Copy out each line of the data that includes the string "agent".
:: Data to process
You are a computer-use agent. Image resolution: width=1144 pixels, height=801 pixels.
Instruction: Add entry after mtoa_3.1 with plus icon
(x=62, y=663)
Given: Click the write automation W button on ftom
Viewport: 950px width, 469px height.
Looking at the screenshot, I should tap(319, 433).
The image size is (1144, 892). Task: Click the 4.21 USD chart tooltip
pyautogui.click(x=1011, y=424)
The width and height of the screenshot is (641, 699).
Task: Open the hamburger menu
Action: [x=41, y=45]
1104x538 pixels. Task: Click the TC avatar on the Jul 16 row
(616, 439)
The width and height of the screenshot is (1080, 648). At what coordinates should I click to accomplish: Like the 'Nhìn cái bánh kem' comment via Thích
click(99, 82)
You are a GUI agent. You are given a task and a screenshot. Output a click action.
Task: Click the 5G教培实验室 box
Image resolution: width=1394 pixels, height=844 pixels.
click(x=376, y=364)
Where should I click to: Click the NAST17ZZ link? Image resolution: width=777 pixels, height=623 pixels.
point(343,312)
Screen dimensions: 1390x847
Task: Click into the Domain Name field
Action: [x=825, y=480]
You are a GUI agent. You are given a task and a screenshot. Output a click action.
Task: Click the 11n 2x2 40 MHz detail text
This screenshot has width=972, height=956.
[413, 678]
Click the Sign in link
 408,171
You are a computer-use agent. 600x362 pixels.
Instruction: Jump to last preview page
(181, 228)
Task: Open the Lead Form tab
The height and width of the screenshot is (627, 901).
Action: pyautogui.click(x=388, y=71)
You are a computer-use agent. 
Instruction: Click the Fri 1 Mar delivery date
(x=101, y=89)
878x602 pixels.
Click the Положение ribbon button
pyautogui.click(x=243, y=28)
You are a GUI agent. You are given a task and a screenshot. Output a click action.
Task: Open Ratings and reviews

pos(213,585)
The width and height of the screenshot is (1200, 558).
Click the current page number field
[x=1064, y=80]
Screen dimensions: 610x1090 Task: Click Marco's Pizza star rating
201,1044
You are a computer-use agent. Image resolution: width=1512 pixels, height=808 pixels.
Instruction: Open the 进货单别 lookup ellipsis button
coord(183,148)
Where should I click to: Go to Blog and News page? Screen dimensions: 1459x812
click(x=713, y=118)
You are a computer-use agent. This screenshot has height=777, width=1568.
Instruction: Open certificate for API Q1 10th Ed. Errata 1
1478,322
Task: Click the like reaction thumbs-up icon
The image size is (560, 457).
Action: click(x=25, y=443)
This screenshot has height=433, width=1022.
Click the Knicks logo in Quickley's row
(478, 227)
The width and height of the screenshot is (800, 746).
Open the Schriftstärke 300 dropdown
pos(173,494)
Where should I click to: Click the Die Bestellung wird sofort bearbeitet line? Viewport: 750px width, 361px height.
::::
_Response to the task_:
You are a computer-use agent. Image resolution: width=1144 pixels, height=801 pixels.
You are a GUI agent. You are given a task and a screenshot. Output a click action.
You are a GUI agent. You are given a task and a screenshot. Output a click action.
You are a computer-use agent. 600x362 pixels.
You are a computer-use agent. 
You are a GUI agent. You are given a task and a screenshot. Output a click action.
You are a computer-use agent. Image resolution: width=1512 pixels, height=808 pixels.
You are a computer-use agent. This screenshot has height=777, width=1568.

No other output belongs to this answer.